The courtship of Down and Fauntleroy blazed a bit more intensely. Their first day on the set, he says, "we were very chatty, and it just grew from there." Three months later, says Down, 39, "we had a sexual encounter." ("A rampant affair!" exclaims Fauntleroy, 40.) The couple still mark their May Day tryst-not their wedding the following year-as their anniversary.

There was a reason they waited so long to tie the knot. Both were married at the time-Down unhappily, she says, to director William Friedkin; Fauntleroy to Susan Ducat, a housewife.
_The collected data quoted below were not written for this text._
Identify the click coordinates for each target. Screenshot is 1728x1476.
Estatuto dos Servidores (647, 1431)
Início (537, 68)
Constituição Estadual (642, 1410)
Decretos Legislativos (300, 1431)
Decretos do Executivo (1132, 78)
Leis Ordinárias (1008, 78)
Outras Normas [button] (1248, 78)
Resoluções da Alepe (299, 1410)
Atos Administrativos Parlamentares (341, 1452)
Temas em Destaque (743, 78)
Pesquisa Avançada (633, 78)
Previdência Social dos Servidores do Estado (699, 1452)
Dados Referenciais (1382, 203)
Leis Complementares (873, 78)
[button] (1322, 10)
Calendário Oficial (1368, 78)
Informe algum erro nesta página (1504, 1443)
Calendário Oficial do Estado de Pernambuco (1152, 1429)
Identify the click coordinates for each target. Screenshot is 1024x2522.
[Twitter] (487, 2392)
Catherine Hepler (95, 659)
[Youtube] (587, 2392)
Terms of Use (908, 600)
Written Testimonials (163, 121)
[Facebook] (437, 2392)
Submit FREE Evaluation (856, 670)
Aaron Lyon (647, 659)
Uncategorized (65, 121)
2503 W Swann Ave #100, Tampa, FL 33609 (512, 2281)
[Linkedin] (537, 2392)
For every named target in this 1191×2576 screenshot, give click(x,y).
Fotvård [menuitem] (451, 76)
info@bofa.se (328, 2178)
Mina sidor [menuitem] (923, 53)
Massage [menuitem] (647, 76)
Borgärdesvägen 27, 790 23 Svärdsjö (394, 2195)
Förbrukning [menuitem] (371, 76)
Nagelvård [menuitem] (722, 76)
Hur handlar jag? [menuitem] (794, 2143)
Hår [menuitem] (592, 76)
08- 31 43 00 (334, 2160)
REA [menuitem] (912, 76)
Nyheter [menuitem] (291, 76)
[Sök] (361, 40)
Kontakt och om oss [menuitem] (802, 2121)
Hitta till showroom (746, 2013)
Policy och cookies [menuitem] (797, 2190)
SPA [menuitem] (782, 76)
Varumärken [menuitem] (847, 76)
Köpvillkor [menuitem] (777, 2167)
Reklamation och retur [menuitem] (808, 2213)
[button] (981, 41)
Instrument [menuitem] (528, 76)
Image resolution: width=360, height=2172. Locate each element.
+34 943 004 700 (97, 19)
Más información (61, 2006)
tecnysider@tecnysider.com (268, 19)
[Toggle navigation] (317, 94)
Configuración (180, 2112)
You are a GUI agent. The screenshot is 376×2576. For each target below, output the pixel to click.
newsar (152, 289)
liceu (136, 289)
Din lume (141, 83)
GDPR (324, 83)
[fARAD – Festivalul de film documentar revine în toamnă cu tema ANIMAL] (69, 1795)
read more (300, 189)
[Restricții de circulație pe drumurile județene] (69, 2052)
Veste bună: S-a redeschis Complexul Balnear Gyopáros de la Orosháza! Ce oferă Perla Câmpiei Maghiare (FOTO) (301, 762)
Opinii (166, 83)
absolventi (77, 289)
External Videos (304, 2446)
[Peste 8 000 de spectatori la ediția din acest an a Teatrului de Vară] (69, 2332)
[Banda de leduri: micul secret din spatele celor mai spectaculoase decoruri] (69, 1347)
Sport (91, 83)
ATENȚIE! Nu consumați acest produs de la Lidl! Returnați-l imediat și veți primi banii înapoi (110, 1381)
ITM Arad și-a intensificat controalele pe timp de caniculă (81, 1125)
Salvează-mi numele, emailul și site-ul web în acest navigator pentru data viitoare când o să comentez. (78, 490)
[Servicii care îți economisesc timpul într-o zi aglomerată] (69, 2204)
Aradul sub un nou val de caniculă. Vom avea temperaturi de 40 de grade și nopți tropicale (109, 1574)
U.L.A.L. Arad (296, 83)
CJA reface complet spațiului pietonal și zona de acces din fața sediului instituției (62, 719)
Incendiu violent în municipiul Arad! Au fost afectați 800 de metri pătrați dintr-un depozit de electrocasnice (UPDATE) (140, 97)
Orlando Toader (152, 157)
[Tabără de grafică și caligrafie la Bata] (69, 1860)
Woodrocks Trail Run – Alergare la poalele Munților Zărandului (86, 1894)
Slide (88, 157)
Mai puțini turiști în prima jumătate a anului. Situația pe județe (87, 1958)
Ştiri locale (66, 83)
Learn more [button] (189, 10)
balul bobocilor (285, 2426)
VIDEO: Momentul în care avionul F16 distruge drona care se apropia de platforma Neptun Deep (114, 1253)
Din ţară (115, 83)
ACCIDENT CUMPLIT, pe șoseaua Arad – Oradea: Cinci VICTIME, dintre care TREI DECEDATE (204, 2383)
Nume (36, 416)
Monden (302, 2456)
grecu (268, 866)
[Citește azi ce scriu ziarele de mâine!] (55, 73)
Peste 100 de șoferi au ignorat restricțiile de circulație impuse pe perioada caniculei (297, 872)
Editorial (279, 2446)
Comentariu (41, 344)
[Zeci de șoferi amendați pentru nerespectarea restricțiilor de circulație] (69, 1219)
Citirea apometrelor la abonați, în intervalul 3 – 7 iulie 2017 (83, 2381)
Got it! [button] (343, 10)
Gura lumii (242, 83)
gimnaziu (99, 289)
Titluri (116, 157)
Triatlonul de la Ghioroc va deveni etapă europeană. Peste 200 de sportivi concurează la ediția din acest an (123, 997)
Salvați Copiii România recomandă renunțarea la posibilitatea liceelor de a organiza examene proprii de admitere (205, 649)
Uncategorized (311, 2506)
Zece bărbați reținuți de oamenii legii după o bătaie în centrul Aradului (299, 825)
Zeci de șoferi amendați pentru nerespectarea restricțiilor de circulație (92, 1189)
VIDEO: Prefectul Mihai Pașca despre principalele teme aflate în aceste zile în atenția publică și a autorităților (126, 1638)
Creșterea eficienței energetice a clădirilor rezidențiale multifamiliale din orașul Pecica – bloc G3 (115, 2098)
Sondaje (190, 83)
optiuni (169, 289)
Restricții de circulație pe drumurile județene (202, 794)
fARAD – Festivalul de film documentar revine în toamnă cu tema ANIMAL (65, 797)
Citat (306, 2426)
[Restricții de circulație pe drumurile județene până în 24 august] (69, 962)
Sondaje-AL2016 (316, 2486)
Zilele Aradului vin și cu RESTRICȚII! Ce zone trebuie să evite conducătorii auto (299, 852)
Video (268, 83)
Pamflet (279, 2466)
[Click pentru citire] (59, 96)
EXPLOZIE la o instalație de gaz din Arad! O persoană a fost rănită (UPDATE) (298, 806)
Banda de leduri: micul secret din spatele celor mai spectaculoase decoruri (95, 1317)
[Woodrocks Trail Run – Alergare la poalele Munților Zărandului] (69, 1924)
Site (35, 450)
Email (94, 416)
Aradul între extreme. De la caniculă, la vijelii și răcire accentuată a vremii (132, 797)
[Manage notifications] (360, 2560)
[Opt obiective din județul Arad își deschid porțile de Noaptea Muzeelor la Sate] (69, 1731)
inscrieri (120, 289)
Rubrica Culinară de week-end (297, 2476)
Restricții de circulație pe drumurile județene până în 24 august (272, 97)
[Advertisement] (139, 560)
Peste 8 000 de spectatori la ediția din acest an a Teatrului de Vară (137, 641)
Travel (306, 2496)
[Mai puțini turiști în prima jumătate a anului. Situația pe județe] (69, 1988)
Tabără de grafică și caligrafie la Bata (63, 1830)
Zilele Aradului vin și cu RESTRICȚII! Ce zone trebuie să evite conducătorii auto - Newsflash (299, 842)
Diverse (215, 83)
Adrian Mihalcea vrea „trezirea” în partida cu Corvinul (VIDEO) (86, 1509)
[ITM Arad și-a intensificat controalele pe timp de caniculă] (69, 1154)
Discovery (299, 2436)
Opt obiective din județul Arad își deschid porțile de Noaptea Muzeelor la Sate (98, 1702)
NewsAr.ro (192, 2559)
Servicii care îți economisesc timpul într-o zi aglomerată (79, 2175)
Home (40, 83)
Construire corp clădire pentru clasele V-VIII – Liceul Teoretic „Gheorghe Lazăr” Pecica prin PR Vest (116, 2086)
After Down divulged her affair, Friedkin filed for divorce and demanded full custody of their son, Jack, then 2. She and Fauntleroy suspended their careers to devote the next two years to the legal battle. "Having to fight for your child is worse than having to fight for your own life," says Down, who (after finally reaching an amicable settlement in 1987) shares custody of Jack evenly with Friedkin. (Fauntleroy's daughters from his first marriage, Season, 14, and Juliana, 12, spend weekends at the three-bedroom cottage that he and Down rent in Malibu.) Their wrenching experience with Jack "proved our mettle," says Down, "as partners and as parents."

Read and Kilbourne recently faced an even more harrowing ordeal: the loss of their unborn child in the final month of Wendy's pregnancy last month. "We're devastated, but we're making a slow and steady recovery," says Read, who shares a four-bedroom house in the San Fernando Valley with Kilbourne and their son Jackson, 3.

"I can't imagine a crueler thing to endure," says Francis. She and Frakes are themselves expecting a child-their first-in August. "Jonathan's going to be a great dad," Francis predicts. "One night I found him going through all these books to see what I should be eating."

Meanwhile, the three North and South couples still keep in touch. Read considers Frakes a close friend, and the two like practical jokes. After Frakes (now in his final season as Cmdr. William Riker on Star Trek: The Next Generation) remarked how much he was looking forward to working outside of Trek, he arrived in his trailer on Heaven and Hell's Old West set to discover a Trek uniform in his closet. "It came with a pair of cowboy boots and a hat," says culprit Read.

But mostly the couples prefer their own company. "If Donny's doing a job, I'll always ask if there's a part for me," says Down, who took a lead role in Munchy Strikes Back for the Disney Channel because Fauntleroy was the director of photography. "There's nothing like lighting a beautiful woman through a camera," says Fauntleroy, "and when it's someone you love, it's magic."

Still, their favorite collaboration remains North and South. "It's been a momentous journey," says Down. Francis puts it more emphatically. "It was without a doubt," she says, "the best time of my life."